In 1908, Streck was appointed associate professor for Semitic Philology, Turkish and New Persian at the University of Würzburg . In 1916 the associate professor was converted into a chair and Streck was appointed associate professor with the rank, title and rights of full professor. Streck remained in this office until his retirement in 1939.

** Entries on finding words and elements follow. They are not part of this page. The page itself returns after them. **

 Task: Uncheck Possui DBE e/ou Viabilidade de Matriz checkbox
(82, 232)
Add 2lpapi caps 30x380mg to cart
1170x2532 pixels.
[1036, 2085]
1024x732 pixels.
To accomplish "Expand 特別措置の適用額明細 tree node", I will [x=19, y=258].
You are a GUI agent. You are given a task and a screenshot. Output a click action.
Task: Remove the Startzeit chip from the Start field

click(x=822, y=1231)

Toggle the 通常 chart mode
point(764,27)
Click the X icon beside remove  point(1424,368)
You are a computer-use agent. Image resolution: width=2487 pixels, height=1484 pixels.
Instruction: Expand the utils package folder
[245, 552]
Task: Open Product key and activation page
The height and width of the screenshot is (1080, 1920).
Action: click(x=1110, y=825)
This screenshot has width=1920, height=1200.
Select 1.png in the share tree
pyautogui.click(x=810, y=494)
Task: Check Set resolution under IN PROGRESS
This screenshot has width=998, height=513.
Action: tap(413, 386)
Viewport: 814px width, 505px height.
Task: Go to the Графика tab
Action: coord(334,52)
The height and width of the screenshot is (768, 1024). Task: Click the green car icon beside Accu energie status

As a researcher and academic teacher, Streck was a generalist. He specialized in the written legacies of the Middle East and reconstructed the history of various regions in ancient times. His comprehensive, extensively commented edition of the writings from the time of Assurbanipal (1916) is a fundamental work and has not been replaced to this day.

Fonts (selection)

  • Armenia, Kurdistan and Western Persia, according to the Babylonian-Assyrian cuneiform inscriptions . Leipzig 1898 (partial print of the dissertation)
    • Armenian translation: Hayastan, K'rdastan ew Arewmtean Parskastan babelakan-asorestaneay sepagrerow hamajayn . Vienna 1906
  • The ancient landscape of Babylonia according to the Arab geographers . Two parts, Leiden 1900–1901 (extended habilitation thesis). Reprinted in Frankfurt am Main 1986
  • Cuneiform contributions to the geography of the Middle East . Berlin 1906
  • Ashurbanipal and the last Assyrian kings until the fall of Nineveh . Three parts, Leipzig 1916. Reprint Leipzig 1975
    • Part 1: Introduction: The documentary material, chronology and history
    • Part 2: Texts: The inscriptions of Ashurbanipal and the last Assyrian kings
    • Part 3: Register: glossary, list of proper names, final addenda and minor corrections
  • Seleucia and Ctesiphon . Leipzig 1917

literature

  • Ludmilla Hanisch: The successors of the exegetes. German-language exploration of the Middle East in the first half of the 20th century . Harrasowitz, Wiesbaden 2003, p. 208.